My wife is of the view that the current system tests a person comprehensively on some traits (mentioned below) and anyone who proves his/her metal on these is worthy enough of being a public servant irrespective of his/her individual preferences and job requirements. The deficit in a person’s skills and job requirement is more than compensated or rather bridged through the training process that follows after exams, she argues.
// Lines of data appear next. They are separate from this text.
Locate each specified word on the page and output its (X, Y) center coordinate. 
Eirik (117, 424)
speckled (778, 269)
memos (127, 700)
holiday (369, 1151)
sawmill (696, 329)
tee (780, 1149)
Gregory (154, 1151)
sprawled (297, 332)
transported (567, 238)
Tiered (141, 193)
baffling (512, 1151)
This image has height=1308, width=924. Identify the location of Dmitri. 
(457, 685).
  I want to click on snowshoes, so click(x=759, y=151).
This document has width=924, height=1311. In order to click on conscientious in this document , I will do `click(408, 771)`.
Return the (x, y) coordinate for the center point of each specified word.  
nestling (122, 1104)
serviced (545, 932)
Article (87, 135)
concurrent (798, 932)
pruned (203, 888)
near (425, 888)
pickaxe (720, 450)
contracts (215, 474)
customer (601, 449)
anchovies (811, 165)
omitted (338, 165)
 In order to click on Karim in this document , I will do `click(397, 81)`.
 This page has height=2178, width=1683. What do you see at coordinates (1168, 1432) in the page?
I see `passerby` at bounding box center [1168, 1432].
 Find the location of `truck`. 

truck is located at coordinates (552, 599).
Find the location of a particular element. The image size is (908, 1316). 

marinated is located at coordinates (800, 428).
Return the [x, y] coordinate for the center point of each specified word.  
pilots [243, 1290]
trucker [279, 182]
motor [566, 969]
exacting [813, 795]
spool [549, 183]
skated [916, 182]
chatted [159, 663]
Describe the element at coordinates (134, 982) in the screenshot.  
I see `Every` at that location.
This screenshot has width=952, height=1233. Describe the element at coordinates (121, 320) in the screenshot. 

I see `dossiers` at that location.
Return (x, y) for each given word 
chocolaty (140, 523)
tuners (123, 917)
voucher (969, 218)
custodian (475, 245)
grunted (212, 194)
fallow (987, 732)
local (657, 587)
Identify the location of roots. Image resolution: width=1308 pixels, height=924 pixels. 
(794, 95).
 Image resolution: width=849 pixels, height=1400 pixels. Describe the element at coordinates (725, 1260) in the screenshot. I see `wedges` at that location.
Exams and Interview tests a person on:
1. Ability to delve deeper in a subject;
2. Ability to work hard;
3. Ability to excel in a highly competitive environment;
4. General knowledge and awareness; and
5. Presence of mind
I do not ,for a moment, have any doubt on the talent and ability of these people but I somehow cannot imagine someone with Pali language and Physics as electives and an engineering background being selected for a district administrator role without any other additional personality and aptitude tests. In addition to the technical knowledge of the Constitution, Political Structure, Law and Order mechanism, Civil Bodies functioning and other such areas, a successful administrator has to have a genuine desire to serve, an equally genuine liking for people, common sense, compassion, a sense of humor and certain leadership qualities such as initiative, courage, intelligence and, of course, the ability to make quick decisions. None of the stages of today’s process tests a person on these requirements.
Even if I were to take the quality of training process post examination at the face value and believe that the same can make any able and talented person fit for a job, I wonder how can it create a genuine desire for that same job. For a person to be motivated enough to perform his/her duties, a genuine desire for that job is a must. Someone aspiring to become an administrator all through his/her life becomes a forest officer or a policeman and no one complains!
Instead of cracking our brains on the pros and cons of allowing or not allowing IIT graduates, engineers, doctors and other professionals to take the civil services examination, we ought to be much more concerned about the basic issue of restructuring the existing selection machinery, as also the terms and conditions of the services, in such a way that we are able to attract not only the best but the right type of candidates, representing all sections of society and all disciplines in sync with the job requirements.
I don’t know if the debate between us is settled yet but in an era when the expectations from the entire state machinery is very high, we have got to get the system right in every respect to enable all round development.